Ingredients:
- 1 pound (454 g) green beans
- 2 teaspoons (10 ml) sumac
- ⅓ cup (80 ml) lime juice
- ¼ cup (60 ml) avocado oil
- 2 pears
- 1 cup (240 ml) parsley leaves
- ¼ cup (60 ml) pine nuts, toasted
- Salt and pepper
Method:
Bring a large pot of heavily salted water to a boil over high heat. Prepare an ice bath.
Working in batches, blanch the beans until bright green beginning to become tender, 1-2 minutes.
Transfer the beans to the ice bath to chill, then drain on a paper towel-lined tray.
Meanwhile, in a large bowl, whisk together the sumac and lime juice. Stream in the avocado oil while whisking.
Line some of the beans up on a cutting board and smash with a rolling pin to split open. Repeat with the rest of the beans until all are smashed.

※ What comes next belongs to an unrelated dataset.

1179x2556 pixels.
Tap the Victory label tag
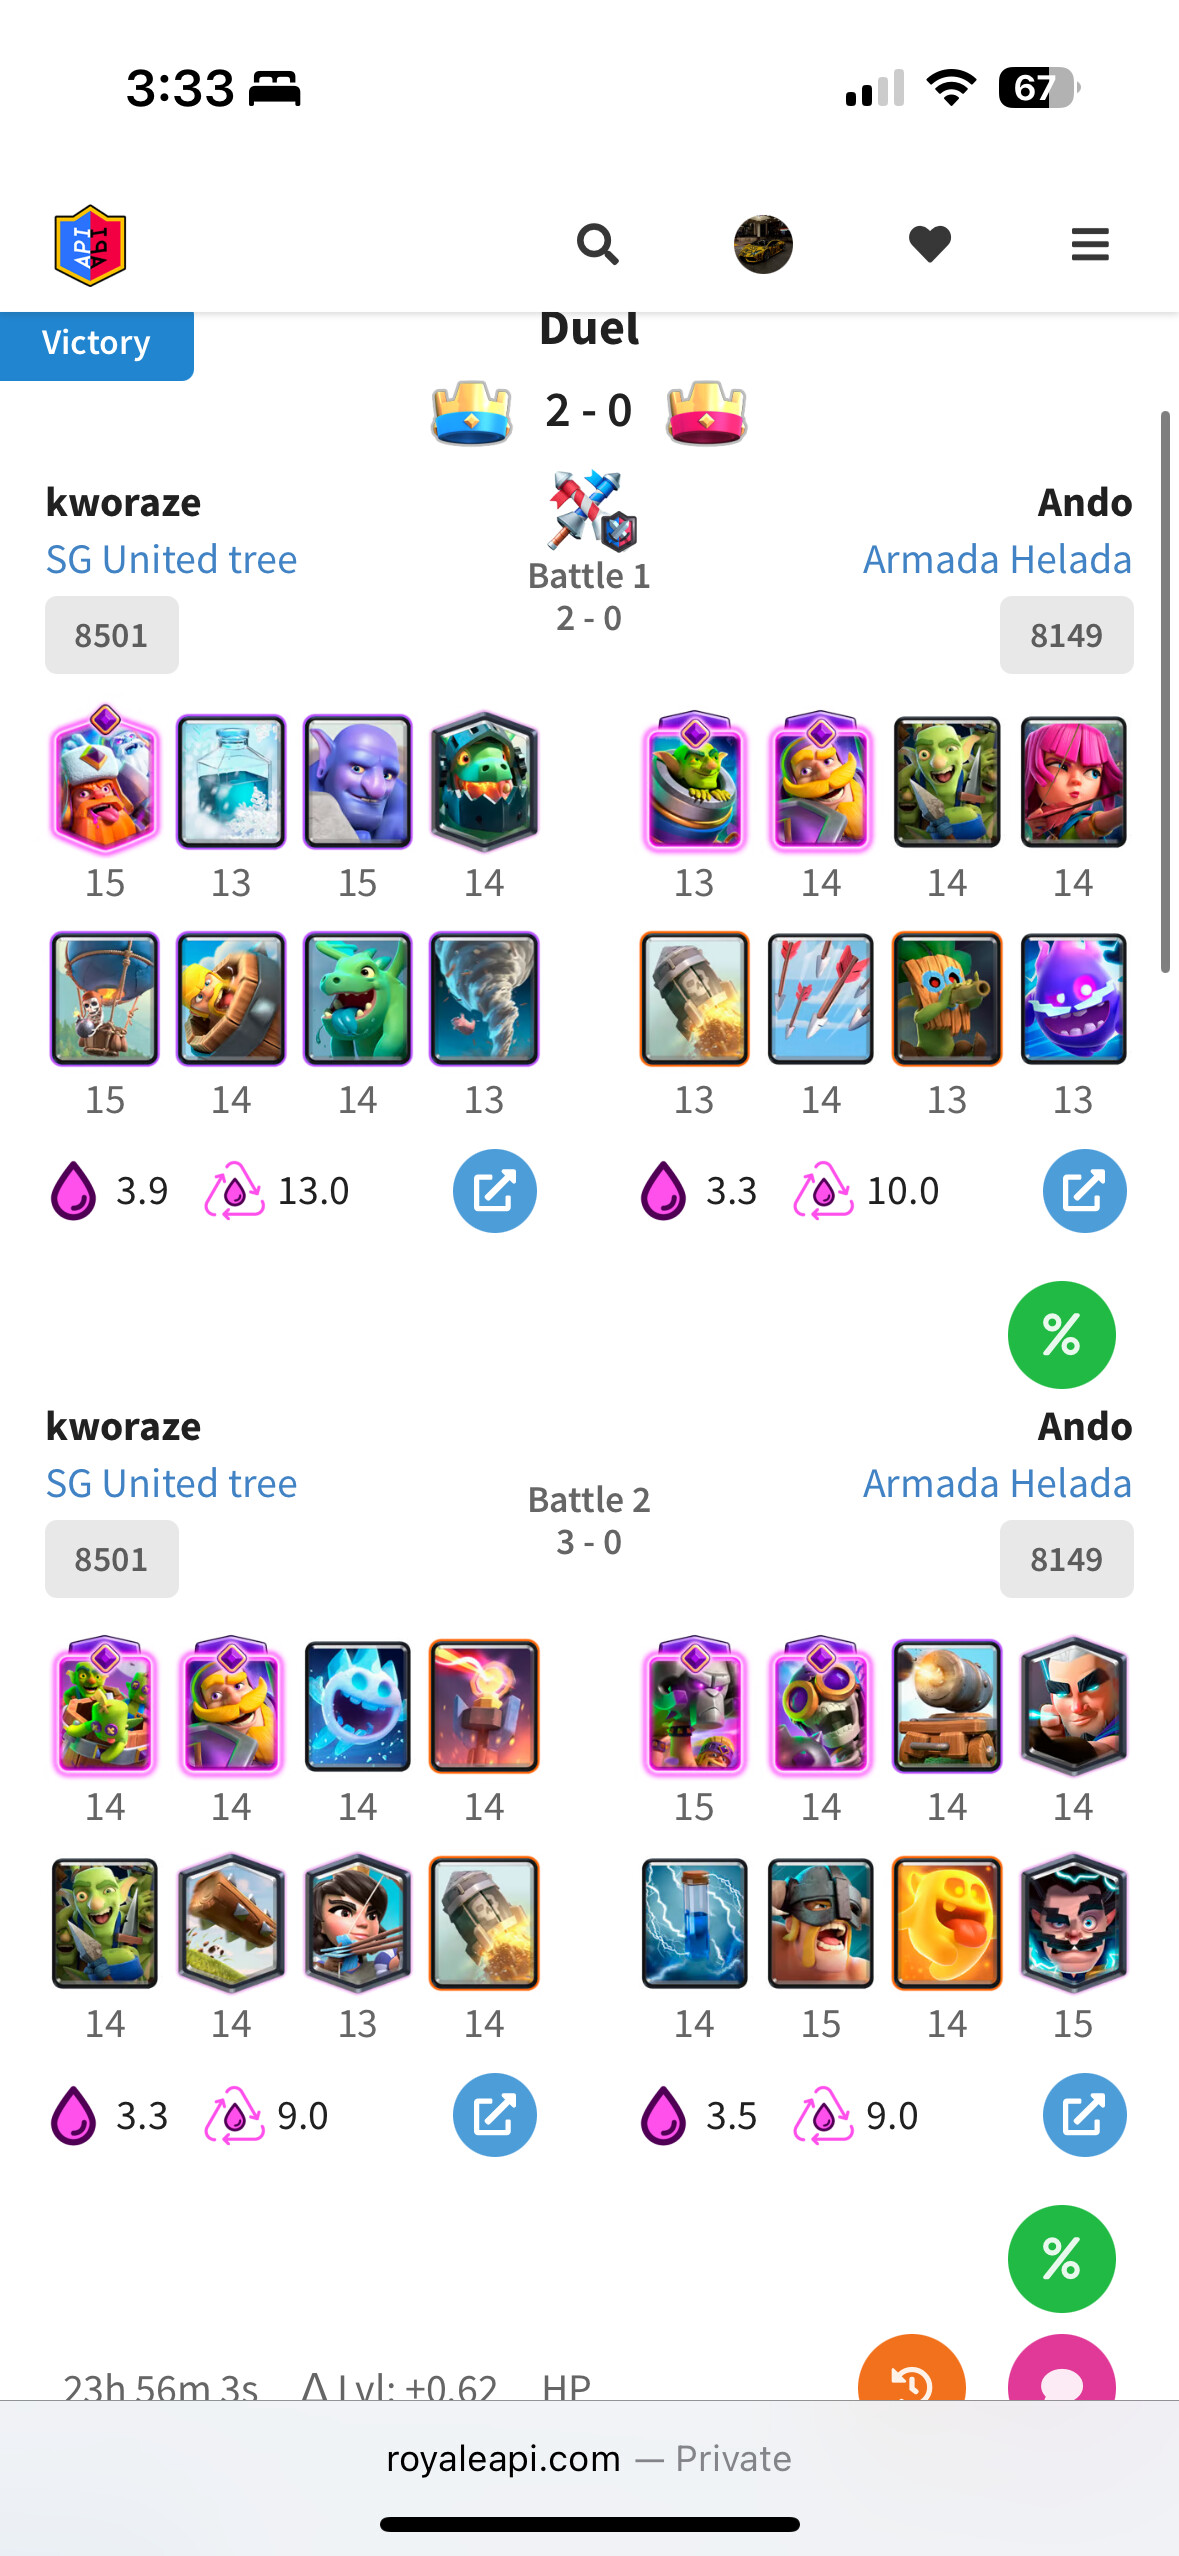(96, 344)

Cut the beans into bite sized pieces and transfer into the bowl of dressing. Allow the beans to marinate for an hour at room temperature, or up to overnight refrigerated.
When ready to serve, thinly slice the pear and add to the beans. Add the parsley leaves and pine nuts. Season the beans with salt and pepper, toss to combine and serve immediately.